ALS Patient Heidi Good’s Doctor Testifies About Care By Women Charged With …
December 9, 2015 - als
Heidi Good didn’t have a health problems that routinely trouble ALS patients, one of her doctors testified Tuesday, crediting a caring she perceived in partial from a dual women now on hearing for allegedly murdering her.
Dr. Ronald Ungerer, a Santa Barbara-based pulmonologist, testified in a Santa Maria hearing of Wanda Nelson, 63, one of Heidi’s paid caregivers, and Marjorie Good, 89, a patient’s mother.
The women are charged with conspiring to murder Heidi Good on Mar 25, 2013.
Prosecutors contend a women gave Heidi a vast volume of remedy and tampered with her ventilator, heading to her genocide from asphyxia.
“I suspicion Wanda did an intensely good pursuit of good care,” Ungerer said. “Heidi went by all those years, and usually once had a bedsore one time. She usually had one hospitalization for pneumonia in all those 5 years, that is indeed utterly amazing.
“She was really protecting of her,” Ungerer combined about Nelson’s diagnosis of Heidi. “She would call me anytime there was a problem. we was really tender with her care.”
Under doubt from Nelson’s attorney, Lori Pedego, a medicine pronounced he attributed Heidi’s longer-than–normal presence to a caring she received.
The pulmonary physician. who had testified during a Santa Barbara County Grand Jury proceedings, contacted invulnerability attorneys after training a row handed down an complaint opposite a dual women.
“You were endangered that were a series of questions that no one asked we during a grand jury proceedings, correct?” Pedego asked.
Ungerer concluded he had concerns.
Grand jury record embody questions of witnesses by prosecuting attorneys only, with a invulnerability not participating in a closed-door hearings.
The alloy pronounced many ALS patients live 3 to 5 years after diagnosis with a on-going neurodegenerative illness called amyotrophic parallel sclerosis or Lou Gehrig’s disease.
But Heidi lived 8 years, and was comparatively complication-free nonetheless she was on full life support, a alloy said.
He typically communicated with a caregiver or a studious about matters concerning Heidi’s health, mostly per signs of a lung infection, a alloy said.
“It seemed like Wanda was always during her side anytime that we saw her,” Ungerer said.
Most patients finish adult with some form of infection that leads to death, though Heidi’s physique didn’t uncover any symptoms, an hearing of her physique revealed.
Approximately 3 years before Heidi died, Nelson had secretly uttered concerns to a alloy about how Heidi’s husband, Stephen Swiacki, treated his wife.
Ungerer pronounced he asked a sanatorium amicable workman in 2010, when his studious was hospitalized, to doubt Heidi about any concerns per probable abuse.

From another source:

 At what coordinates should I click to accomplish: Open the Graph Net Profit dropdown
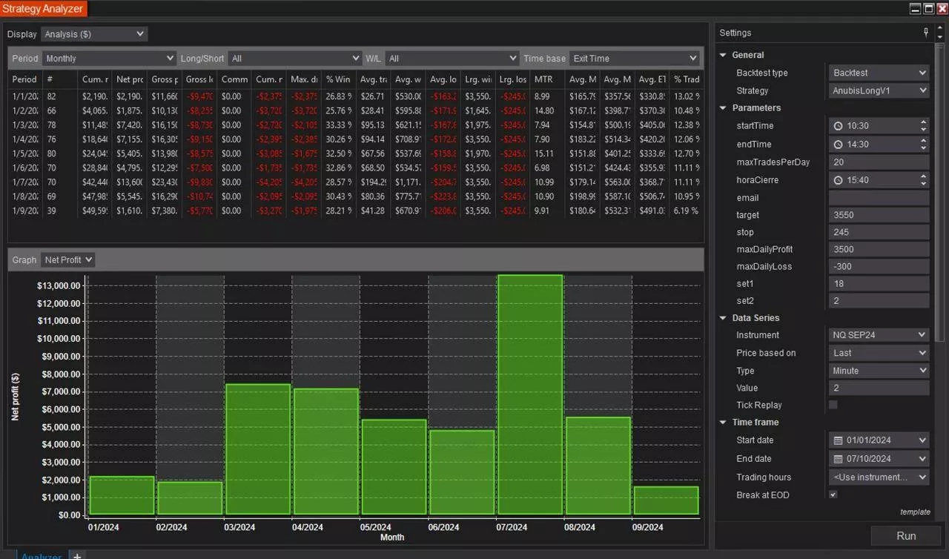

“I didn’t feel we could talk Heidi adequately,” he said, observant a time it would take given Heidi couldn’t pronounce and relied on a mechanism to communicate.
The caregiver also suggested a alloy Heidi would repudiate any problem existed if anyone directly asked her about probable abuse, he said.
The alloy said Heidi never indicated to him she wanted to finish her life. Likewise, a defendants never hinted that they suspicion it was time for Heidi to die.
Asked by a defense to examination papers from a grand jury proceedings, Ungerer also pronounced he disagreed with a research of a prosecution’s expert, Dr. Dean Hawley, who claimed a poisonous turn of drugs contributed to Heidi’s death.
Heidi’s alloy pronounced poisonous means a bad or inauspicious effect.
“So to clarify, not each poisonous side outcome is a pestilent side effect?” Pedego asked,
“That’s correct,” Ungerer said.
Senior Deputy District Attorney Cynthia Gresser asked a alloy about a sedating effects of drugs including Benadryl, dextromethorphan and others Heidi took.
“So it is probable to overdose on dextromethorphan, is that correct?” Gresser asked, heading Good’s invulnerability profession to object, observant a doubt was vague.
Judge Rogelio Flores overruled a conflict and told a alloy to answer a question.
The alloy pronounced an overdose is possible, though would need a vast volume of a medication.
Other remedy Heidi took also had side effects of fatigue and respiratory suppression, he pronounced in responding Gresser’s question.
“Somebody but your training and knowledge might mistake a side effect, how that would describe to a sold studious that you’re treating given they don’t have your training or experience,” Gresser asked.
“That’s substantially true,” a alloy said.
Earlier Tuesday, a second deputy of a ventilator manufacturer, CareFusion, testified about his purpose in the review of ventilator-related complaints.